In other words, there’s really not a problem with undergoing a dental procedure following joint replacement surgery (assuming no confounding factors such as uncontrolled diabetes or other immune compromises). Yet, most of the otherwise excellent orthopedic physicians I work with insist upon pre-medicating our mutual patients following joint replacement surgery – typically for two years, but often for life even though this protocol is not supported in the literature. I’m sure they just want to play it safe, or perhaps they continue recommending premedication because that’s what they’ve always done and old habits are hard to break.
Usually I comply with their edict, because it’s outside my legal scope of practice to call the shots for any medical procedure or condition. But if I am the one who prescribes the antibiotic at the behest of my patient’s physician (even if I know if it is contrary to current scientific evidence), what happens if the patient has an adverse reaction to the drug? Who is responsible? Me? The orthopedic doctor?
The problem is that bacteremias are caused every time you brush, every time you eat, and every other time you’re just sitting there. It’s not just confined to dental procedures. So why is the risk elevated only when you’re in my office? In an article published in the July 2016 issue of The Journal of Bone and Joint Infection, the authors state:
Transient bacteraemia occurs during daily oral hygiene activity (e.g., tooth brushing) and thus the cumulative risk for a haematogenous PJI (prosthetic joint infection) from tooth brushing is higher than that from a dental procedure. PJI after a dental procedure are rarely reported. On the basis of an epidemiological model, several thousand patients with artificial joints must receive antimicrobial prophylaxis to prevent a single PJI. Considering this ratio, the number of adverse events due to the antimicrobial compound exceeds the benefit of administering it by a large magnitude. Therefore, as a rule for the vast majority of cases, antimicrobial prophylaxis during dental procedures is not recommended. It is important that a patient has a good oral health status before joint implantation and that good oral hygiene is continuously maintained in patients with artificial joints.
In other words, prophylactic antibiotic therapy for patients with joint replacements is not indicated without extenuating circumstances. The risk of an adverse reaction to the antibiotic (statistically) far exceeds the risk of joint infection.

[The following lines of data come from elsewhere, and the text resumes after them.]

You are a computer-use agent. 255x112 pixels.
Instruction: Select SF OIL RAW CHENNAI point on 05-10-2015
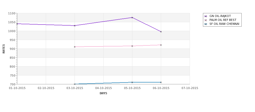[x=132, y=82]
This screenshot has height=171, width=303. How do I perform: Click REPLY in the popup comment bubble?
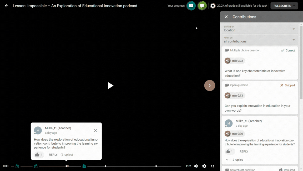[x=53, y=155]
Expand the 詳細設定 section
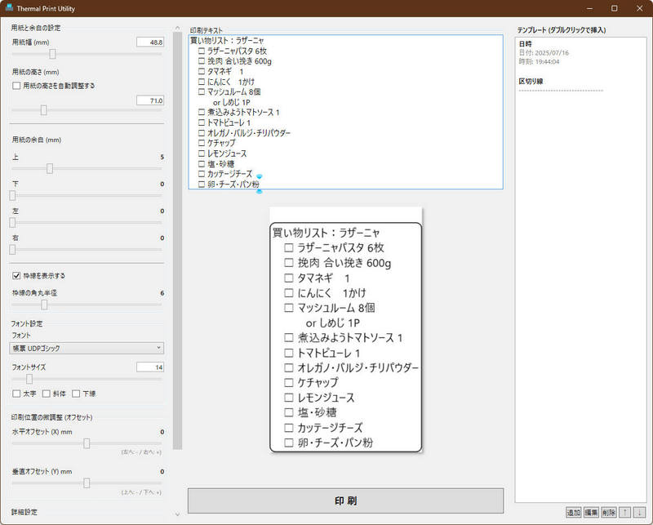The image size is (653, 525). click(x=24, y=512)
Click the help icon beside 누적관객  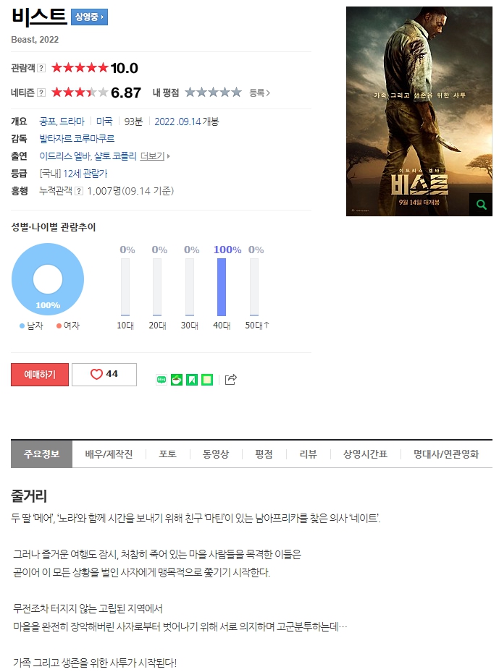click(79, 191)
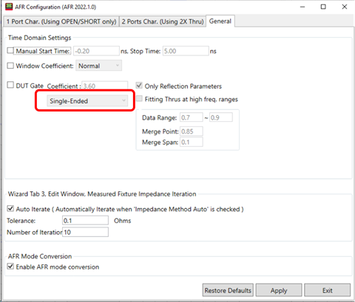This screenshot has width=355, height=302.
Task: Click the AFR Configuration app icon in title bar
Action: pyautogui.click(x=9, y=7)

So, I suppose the purpose of this blog post is to inform our dear readers about the science of antibiotic prophylaxis prior to dental treatment; plus I want to issue a wake-up call to my physician colleagues to work with their dental allies to together determine what is best for their mutual patients and to follow the latest science based guidelines.

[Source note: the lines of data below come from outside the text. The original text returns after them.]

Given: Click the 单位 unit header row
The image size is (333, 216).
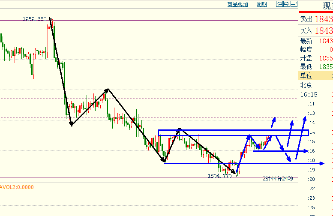Looking at the screenshot, I should point(316,76).
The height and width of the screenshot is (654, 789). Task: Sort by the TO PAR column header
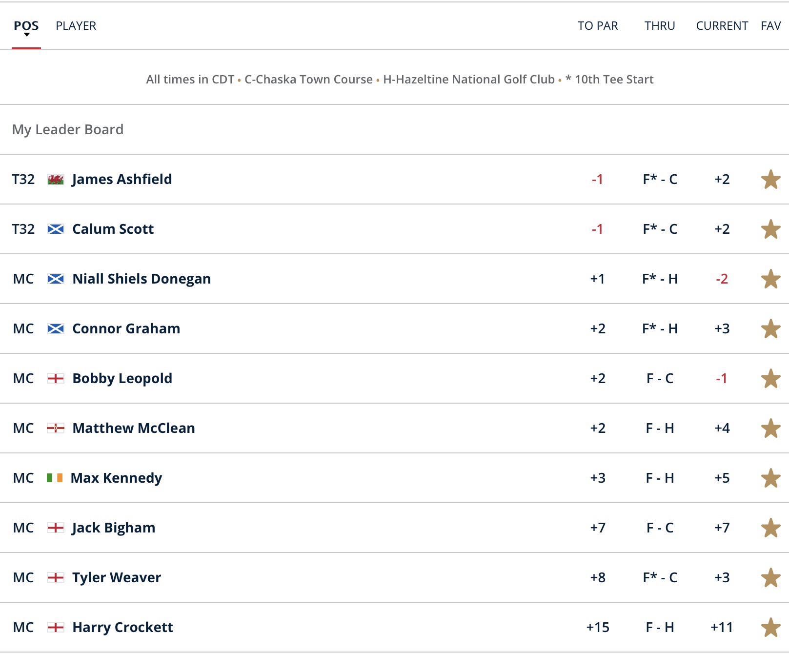pyautogui.click(x=598, y=26)
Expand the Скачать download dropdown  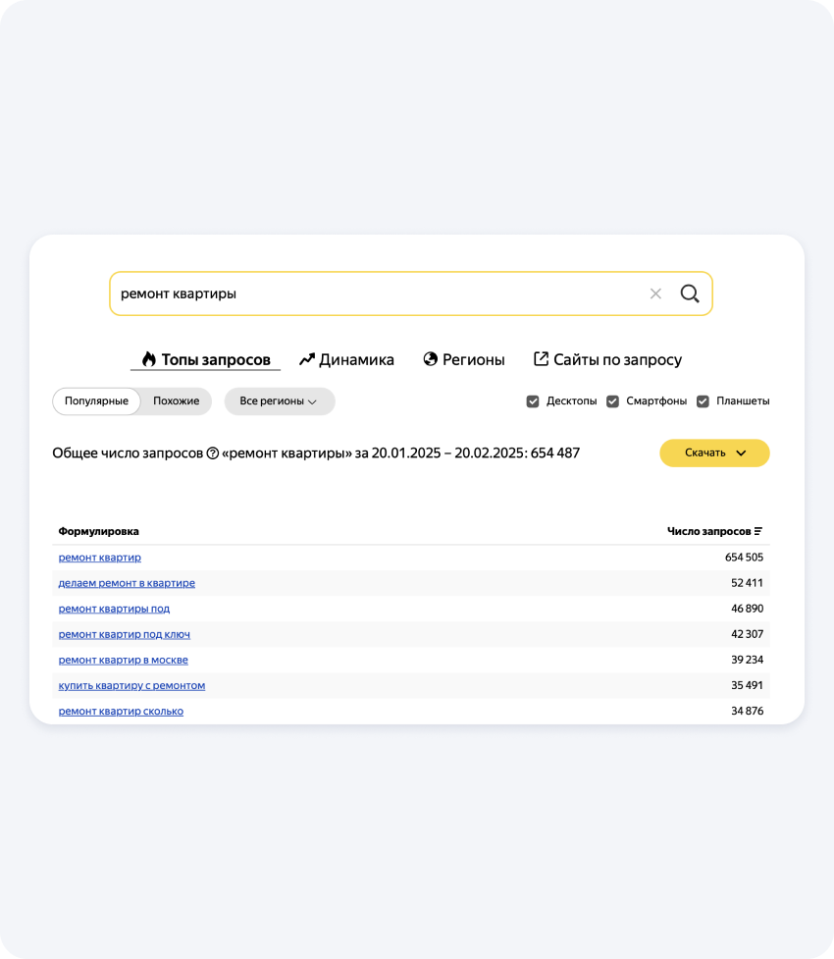click(714, 453)
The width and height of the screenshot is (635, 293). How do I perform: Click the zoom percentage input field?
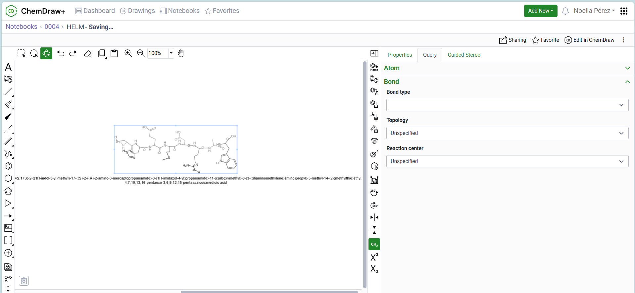click(158, 53)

If you are a patient with a heart defect, please do your due diligence and consult with your cardiologist and dentist regarding the necessity of antibiotic prophylaxis. If you have had a joint replacement, also please do your due diligence and consult with your orthopedist and dentist regarding the appropriateness of taking an antibiotic prior to routine dental procedures. Ask for evidence and the most current guidelines regarding the best practice. Your health could be at stake.